_What you have to do_. Reproduce the following data verbatim, preserving every line in its original order.

_Entries supplied_.
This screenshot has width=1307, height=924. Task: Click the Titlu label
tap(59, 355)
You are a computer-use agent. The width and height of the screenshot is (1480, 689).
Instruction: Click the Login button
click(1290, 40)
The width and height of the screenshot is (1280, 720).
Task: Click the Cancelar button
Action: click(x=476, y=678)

_Answer to this exercise_.
This screenshot has width=1307, height=924. Task: Click the Titlu label
tap(59, 355)
You are a computer-use agent. The width and height of the screenshot is (1480, 689).
Instruction: Click the Login button
click(1290, 40)
The width and height of the screenshot is (1280, 720).
Task: Click the Cancelar button
Action: click(x=476, y=678)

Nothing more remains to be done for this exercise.